> [Exercise directions]:
Please retype, without any change, the lines of the items below starting at the line that contains "Enable the 'Включить фильтр' checkbox" and ending at the line that contains "point(88,411)", with both of those lines included.

> [Record extracts]:
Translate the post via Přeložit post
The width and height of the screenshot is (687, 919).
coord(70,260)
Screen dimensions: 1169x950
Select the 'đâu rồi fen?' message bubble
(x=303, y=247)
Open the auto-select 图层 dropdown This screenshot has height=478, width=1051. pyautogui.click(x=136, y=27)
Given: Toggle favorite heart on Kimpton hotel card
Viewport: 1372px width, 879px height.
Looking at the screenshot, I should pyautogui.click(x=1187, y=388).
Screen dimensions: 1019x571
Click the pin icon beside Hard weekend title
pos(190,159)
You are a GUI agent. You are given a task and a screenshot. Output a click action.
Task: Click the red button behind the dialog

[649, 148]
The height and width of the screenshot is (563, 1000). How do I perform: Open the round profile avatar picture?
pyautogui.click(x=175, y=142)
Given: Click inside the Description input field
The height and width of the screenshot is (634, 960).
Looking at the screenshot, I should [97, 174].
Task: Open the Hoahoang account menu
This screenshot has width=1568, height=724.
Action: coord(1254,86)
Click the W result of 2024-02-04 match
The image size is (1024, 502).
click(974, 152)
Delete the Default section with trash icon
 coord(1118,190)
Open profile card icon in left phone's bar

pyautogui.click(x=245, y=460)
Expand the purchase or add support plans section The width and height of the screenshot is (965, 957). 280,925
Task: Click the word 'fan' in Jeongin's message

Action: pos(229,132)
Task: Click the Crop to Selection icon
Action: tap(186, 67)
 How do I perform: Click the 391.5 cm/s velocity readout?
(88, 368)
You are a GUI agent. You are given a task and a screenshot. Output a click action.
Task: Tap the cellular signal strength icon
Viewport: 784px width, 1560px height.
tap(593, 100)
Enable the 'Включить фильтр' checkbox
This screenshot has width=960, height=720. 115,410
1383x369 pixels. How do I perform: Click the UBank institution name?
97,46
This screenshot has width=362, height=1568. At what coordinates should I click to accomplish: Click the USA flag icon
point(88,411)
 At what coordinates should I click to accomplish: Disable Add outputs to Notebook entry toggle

> [Expected output]:
Enable the 'Включить фильтр' checkbox
This screenshot has width=960, height=720. 115,410
1383x369 pixels. How do I perform: Click the UBank institution name?
97,46
This screenshot has width=362, height=1568. At what coordinates should I click to accomplish: Click the USA flag icon
point(88,411)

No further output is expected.